GIVEN PROBLEM 1 ▸ In the records below, rewrite everything from the line containing "Click the 全屏 shortcut input field showing F11" down to the line containing "[x=394, y=284]" as a JSON list of strings, with one string per line and blank lines omitted.

READING PASSAGE ▸
===============

High-Load Systems Challenges in Social Network Development | Alexandr Kolobov | Conf42 PE 2024
Table of contents
- High-load systems demand custom solutions when traditional methods can't handle massive data and user volumes.
- Scaling your platform means constant tweaking, custom solutions, and zero downtime tolerance—it's a high-stakes game!
- Transforming PHP code into C++ can make it 7-10 times faster without rewriting the entire codebase.
High-load systems demand custom solutions when traditional methods can't handle massive data and user volumes.
I am Alexander Kov, and today I'm going to talk about high-load systems and the challenges they bring. My presentation will be based on my extensive experience in social network development and product management. If you're interested, fasten your seat belt and join the ride.
First, let me introduce myself and share some light on my experience. I worked as a team lead at one of the biggest social networks, where I led teams of up to 10 members, including specialists, analysts, and project managers. As a developer, I designed, developed, and maintained various features for the desktop and mobile web versions of a social network across backend, frontend, and mobile application APIs. I have redesigned the social network interface for multiple user sections, completely reworked network widgets for external sites, maintained privacy settings for closed profiles and content, overhauled the backend and frontend for the mail notification system handling millions of emails daily, and created a system for conducting NPS and CSI surveys that covered the two largest Russian social networks.

===============

EXCERPTED RECORDS ▸
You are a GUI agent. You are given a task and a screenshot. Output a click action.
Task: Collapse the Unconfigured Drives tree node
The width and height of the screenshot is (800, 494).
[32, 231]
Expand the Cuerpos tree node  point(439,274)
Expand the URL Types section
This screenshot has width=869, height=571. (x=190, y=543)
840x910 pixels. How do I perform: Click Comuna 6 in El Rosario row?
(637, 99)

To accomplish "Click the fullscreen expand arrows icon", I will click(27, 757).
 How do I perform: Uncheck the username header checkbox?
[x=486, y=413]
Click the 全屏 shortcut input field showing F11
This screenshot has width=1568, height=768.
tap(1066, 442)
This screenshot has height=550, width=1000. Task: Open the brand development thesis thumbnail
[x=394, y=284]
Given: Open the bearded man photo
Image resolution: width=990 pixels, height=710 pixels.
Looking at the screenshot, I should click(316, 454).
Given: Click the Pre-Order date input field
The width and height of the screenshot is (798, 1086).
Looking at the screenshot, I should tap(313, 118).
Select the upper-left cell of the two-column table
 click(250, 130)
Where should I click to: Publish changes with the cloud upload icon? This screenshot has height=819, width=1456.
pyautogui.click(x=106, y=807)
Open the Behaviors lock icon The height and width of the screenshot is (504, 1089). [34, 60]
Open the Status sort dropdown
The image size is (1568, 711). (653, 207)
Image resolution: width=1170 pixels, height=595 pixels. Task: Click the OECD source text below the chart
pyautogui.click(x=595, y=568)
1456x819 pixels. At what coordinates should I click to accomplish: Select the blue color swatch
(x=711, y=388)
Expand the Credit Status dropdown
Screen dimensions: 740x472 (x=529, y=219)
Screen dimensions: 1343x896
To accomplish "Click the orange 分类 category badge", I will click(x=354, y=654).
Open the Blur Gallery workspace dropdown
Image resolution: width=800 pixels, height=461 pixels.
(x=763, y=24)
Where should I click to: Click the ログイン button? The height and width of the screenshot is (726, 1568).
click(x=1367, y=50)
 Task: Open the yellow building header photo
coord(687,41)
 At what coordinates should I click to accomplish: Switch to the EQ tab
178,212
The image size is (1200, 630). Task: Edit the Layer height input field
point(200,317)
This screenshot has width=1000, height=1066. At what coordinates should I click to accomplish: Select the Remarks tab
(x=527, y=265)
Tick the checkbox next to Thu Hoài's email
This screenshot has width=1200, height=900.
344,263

===============

GIVEN PROBLEM 2 ▸ According to the talk on high-load systems, how much faster can transforming PHP code into C++ make it?

COMPLETE RESPONSE 1 ▸
[
  "Click the 全屏 shortcut input field showing F11",
  "This screenshot has width=1568, height=768.",
  "tap(1066, 442)",
  "This screenshot has height=550, width=1000. Task: Open the brand development thesis thumbnail",
  "[x=394, y=284]"
]

COMPLETE RESPONSE 2 ▸ 7-10 times faster, without rewriting the entire codebase.